= Richard Yuill PhD thesis controversy =

From 1999 to 2004, University of Glasgow post-graduate student Richard Yuill conducted his PhD research on "male adult-youth relationships in contemporary Britain". The research caused a public controversy, and investigations against Yuill by the university and Strathclyde Police, which later concluded with Yuill being cleared of any wrongdoing. He received his doctorate in 2004, and access to his thesis was made restricted.

== Background ==
Richard Yuill joined the University of Glasgow in 1999. He previously served as a teacher at Oban High School until, he said, he was removed for failing to report drug use by two students. The General Teaching Council for Scotland did not release any detail of the incident.

== History ==
In 1999, Yuill conducted his PhD research on "male adult-youth relationships in contemporary Britain", titled "Male age-discrepant intergenerational sexualities and relationships". The study involved interviews with a number of participants, including former members of the Paedophile Information Exchange and the International Paedophile and Child Emancipation association. It was supervised by David Evans.

The research underwent a number of investigations. In 2001, the university started an investigation under the request of secretary Dugald Mackie. A spokesperson for the university stated that "the research topic was approved by the Department of Sociology and the Faculty of Social Sciences on the grounds that it was seen as opening up an important area of research into intergenerational relationships between males which has largely been neglected in academic literature". The research was investigated by the university's senate.

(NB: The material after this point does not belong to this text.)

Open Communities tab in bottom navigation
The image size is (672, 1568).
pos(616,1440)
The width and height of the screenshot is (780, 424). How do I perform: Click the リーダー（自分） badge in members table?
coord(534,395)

The study was also investigated by Strathclyde Police, which examined transcripts of Yuill's research. As of 2004, access to his thesis had been temporarily withheld, the university stated, by his own accord.

Yuill was cleared of any wrongdoing and received his doctorate in late 2004. The university stated that "[t]his student and his research was the subject of a full investigation by senior university staff. His research material was examined by Strathclyde police who were satisfied that nothing of an illegal nature had taken place".

== Reception ==
Lucy Faithfull Foundation spokesman Donald Findlater criticized the university for restricting access to Yuill's research. He stated that he had "no problem with an exploration of these kinds of views in an academic thesis, but [...] [i]f access is being restricted, how can we make a legitimate assessment of the methodology, the sources and the validity of the work?"

The research was criticized by tabloid newspaper News of the World. Times Higher Education (THE) reported that Yuill had received a number of abusive emails. Yuill said that he and his family were "subjected to offensive phone calls", and that he had "sensitive material stolen from my office and passed on to a journalist". He said that THE had published "false" information about his thesis.

A number of other researchers commented on the Yuill's thesis. London Metropolitan University professor Liz Kelly said in 2004 that "Within its own terms the thesis may be fine but that is not the same question as whether its contents are strong enough to carry such big claims as that made with respect to the age of consent."

== Aftermath ==
Yuill was later employed by Cumbernauld College.